§ Kısa görev 1
Kayıtlardan "Select" dizesini içeren bütün satırları seç ve olduğu gibi kopyala.

§ Verilen metin
• • • • • • •
Bir başka deyişle, küresel Yapay Zeka yarışında enerji güvenliğinin çok önemli olduğu, uzun zamandır bu alanda bilimsel çalışmalar yürüten üniversiteler tarafından defalarca gündeme getirlimiş durumda. Yapay Zeka operasyonları için gereken enerjiyi garanti edebilen ülkelerin, aynı zamanda önemli bir stratejik avantaja sahip olacağı da çok açık. Ayrıca, yine bilinen bir gerçek; Yapay Zeka savaşları yalnızca algoritmalar ve verilerle yapılmıyor aynı zamanda bu yeniliklere güç veren enerjiyle de yapılıyor. Bu nedenle, enerji konusunu ihmal ederek atılan her türlü adım, aynı zamanda on yıllar boyunca yankılanacak ve her aşamada karşımıza çıkacak bir kayıptır.
• • • • • • •
§ Kısa görev 2
Yapay zekâ ve enerji üzerine metne göre şu soruları yanıtla:
(a) Enerji güvenliğinin önemini defalarca gündeme getirenler kimler?
(b) Yapay Zeka savaşları algoritmalar ve verilerin yanı sıra neyle de yapılıyor?
(c) Enerji konusunu ihmal ederek atılan her adım nasıl bir kayıp olarak tanımlanıyor?
• • • • • • •
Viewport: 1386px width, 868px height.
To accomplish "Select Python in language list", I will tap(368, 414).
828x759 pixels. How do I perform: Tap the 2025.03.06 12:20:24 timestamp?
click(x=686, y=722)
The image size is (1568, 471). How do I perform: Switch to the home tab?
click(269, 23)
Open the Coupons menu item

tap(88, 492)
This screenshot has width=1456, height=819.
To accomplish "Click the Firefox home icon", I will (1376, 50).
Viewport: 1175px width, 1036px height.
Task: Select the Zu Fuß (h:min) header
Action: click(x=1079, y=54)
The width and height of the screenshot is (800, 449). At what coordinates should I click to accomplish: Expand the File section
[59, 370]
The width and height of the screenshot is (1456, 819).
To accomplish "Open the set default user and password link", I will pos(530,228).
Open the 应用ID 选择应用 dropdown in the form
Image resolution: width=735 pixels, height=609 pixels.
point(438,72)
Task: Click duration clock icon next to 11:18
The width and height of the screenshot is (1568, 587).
• • • • • • •
§ Çıktı 1
To accomplish "Select Python in language list", I will tap(368, 414).
Task: Select the Zu Fuß (h:min) header

§ Çıktı 2
(a) Uzun zamandır bu alanda bilimsel çalışmalar yürüten üniversiteler.
(b) Bu yeniliklere güç veren enerjiyle.
(c) On yıllar boyunca yankılanacak ve her aşamada karşımıza çıkacak bir kayıp.